» What the task asks:
Beneath this instruction is a listing. Transcribe from it only the stretch from the line with "Task: Remove Elise Beck from countersigners" through the line with "Type in the Пошук search field", both end lines included, exactly as written.

» Material to process:
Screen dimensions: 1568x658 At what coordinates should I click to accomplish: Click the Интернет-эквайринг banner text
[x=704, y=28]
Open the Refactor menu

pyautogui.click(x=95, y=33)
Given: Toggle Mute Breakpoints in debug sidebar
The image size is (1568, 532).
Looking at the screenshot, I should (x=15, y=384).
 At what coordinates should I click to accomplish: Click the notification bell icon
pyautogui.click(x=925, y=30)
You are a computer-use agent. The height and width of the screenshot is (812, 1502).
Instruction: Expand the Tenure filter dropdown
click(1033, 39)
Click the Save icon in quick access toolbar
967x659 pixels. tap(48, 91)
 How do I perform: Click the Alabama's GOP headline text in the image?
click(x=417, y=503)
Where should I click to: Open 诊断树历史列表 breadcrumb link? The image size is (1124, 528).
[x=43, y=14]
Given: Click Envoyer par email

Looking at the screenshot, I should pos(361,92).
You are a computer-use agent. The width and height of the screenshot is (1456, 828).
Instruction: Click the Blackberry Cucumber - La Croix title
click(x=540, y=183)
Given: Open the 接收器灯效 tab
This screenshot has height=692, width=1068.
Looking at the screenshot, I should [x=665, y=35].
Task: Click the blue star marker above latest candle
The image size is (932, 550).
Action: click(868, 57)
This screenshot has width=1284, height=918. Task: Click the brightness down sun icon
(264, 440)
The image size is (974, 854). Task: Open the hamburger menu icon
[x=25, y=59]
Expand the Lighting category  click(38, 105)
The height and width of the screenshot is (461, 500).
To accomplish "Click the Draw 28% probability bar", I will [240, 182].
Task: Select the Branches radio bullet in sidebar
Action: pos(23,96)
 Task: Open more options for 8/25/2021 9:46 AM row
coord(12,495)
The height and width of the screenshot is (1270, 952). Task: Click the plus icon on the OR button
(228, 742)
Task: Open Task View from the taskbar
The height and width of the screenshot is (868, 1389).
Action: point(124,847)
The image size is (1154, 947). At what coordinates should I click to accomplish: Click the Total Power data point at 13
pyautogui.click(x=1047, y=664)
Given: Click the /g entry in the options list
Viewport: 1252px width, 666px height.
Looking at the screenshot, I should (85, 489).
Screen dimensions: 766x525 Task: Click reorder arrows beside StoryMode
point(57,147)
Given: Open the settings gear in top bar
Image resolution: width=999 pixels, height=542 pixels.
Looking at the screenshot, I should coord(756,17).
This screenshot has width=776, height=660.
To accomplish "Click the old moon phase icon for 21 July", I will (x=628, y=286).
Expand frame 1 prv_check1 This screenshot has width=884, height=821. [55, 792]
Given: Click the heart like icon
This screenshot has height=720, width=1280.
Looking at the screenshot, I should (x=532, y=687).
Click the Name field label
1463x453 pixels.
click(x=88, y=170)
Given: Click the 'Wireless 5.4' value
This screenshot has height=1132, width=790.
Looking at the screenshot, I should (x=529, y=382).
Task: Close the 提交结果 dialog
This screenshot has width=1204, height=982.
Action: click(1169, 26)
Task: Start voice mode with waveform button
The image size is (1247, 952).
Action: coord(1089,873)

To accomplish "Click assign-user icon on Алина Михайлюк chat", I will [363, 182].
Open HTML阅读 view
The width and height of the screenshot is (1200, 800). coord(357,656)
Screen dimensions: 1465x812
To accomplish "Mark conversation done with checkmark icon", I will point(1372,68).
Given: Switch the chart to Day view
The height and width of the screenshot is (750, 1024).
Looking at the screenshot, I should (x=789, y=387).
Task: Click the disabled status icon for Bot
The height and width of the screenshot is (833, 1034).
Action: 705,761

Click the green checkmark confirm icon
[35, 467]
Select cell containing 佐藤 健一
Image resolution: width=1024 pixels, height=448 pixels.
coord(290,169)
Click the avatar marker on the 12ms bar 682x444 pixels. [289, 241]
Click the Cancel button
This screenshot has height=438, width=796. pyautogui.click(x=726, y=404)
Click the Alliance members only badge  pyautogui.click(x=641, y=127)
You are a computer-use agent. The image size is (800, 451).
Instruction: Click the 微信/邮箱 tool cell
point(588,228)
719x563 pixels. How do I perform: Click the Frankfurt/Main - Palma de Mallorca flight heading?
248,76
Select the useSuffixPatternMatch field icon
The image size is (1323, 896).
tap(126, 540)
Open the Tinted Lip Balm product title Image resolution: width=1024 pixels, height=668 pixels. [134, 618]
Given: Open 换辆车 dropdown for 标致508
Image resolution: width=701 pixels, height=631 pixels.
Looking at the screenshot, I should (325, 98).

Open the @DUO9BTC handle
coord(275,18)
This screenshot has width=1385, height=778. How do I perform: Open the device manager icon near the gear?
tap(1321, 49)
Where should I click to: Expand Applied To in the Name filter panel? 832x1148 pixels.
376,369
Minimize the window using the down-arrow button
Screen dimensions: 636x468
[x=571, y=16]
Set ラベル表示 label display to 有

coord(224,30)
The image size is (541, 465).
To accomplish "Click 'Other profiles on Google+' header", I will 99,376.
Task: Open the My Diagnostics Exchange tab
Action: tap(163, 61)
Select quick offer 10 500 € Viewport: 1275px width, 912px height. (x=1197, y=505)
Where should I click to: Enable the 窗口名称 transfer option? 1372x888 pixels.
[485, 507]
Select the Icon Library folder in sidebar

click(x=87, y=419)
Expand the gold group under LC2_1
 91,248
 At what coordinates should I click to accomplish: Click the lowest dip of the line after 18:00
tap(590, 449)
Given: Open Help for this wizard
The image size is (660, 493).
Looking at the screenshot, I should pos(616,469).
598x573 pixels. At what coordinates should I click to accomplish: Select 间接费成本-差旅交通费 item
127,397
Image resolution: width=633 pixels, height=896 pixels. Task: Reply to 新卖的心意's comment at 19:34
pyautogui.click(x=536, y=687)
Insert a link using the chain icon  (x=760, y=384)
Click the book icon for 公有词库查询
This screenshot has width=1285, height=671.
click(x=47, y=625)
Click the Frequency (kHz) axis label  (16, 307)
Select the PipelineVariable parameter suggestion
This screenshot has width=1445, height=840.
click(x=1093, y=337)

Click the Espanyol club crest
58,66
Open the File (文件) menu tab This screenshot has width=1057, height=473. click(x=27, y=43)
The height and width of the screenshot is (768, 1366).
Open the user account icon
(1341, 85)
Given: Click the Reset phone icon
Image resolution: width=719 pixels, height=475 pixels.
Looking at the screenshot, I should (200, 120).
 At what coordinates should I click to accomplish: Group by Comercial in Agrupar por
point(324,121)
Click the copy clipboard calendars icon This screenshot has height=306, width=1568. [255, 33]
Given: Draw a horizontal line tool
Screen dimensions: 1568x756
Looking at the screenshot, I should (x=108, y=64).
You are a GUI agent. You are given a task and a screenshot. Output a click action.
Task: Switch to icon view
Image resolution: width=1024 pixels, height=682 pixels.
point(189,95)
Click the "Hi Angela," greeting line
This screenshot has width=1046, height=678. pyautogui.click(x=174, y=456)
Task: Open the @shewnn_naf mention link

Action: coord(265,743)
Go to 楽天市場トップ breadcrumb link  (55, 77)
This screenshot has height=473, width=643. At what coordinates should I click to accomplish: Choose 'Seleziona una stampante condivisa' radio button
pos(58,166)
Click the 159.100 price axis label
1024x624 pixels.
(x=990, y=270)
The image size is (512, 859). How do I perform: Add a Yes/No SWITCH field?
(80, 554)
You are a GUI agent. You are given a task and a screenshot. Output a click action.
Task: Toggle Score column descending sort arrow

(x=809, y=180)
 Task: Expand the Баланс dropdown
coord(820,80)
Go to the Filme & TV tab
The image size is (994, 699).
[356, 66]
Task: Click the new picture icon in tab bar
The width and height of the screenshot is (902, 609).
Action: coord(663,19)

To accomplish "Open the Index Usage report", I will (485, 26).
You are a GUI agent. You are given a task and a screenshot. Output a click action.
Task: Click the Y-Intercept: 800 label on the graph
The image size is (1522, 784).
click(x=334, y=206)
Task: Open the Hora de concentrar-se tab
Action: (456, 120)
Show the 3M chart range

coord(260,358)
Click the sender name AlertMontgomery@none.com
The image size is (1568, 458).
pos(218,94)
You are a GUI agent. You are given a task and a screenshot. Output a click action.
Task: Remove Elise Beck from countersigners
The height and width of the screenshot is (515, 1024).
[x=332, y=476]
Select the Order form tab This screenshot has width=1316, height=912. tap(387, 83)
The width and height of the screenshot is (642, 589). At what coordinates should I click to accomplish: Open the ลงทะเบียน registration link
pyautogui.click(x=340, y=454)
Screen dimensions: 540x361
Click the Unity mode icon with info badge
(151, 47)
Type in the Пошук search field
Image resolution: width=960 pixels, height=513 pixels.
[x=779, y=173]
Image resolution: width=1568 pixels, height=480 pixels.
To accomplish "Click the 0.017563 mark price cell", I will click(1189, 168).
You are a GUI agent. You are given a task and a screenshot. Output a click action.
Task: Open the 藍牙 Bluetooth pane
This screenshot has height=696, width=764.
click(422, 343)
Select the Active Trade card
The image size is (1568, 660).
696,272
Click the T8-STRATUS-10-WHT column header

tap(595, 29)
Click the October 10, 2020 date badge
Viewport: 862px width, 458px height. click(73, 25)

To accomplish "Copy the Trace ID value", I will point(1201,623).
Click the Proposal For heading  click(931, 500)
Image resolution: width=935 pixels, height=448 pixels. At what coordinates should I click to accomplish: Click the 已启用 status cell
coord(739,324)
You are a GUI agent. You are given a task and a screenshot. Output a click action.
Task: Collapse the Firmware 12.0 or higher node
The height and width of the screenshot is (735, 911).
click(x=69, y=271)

» Written response:
Task: Remove Elise Beck from countersigners
The height and width of the screenshot is (515, 1024).
[x=332, y=476]
Select the Order form tab This screenshot has width=1316, height=912. tap(387, 83)
The width and height of the screenshot is (642, 589). At what coordinates should I click to accomplish: Open the ลงทะเบียน registration link
pyautogui.click(x=340, y=454)
Screen dimensions: 540x361
Click the Unity mode icon with info badge
(151, 47)
Type in the Пошук search field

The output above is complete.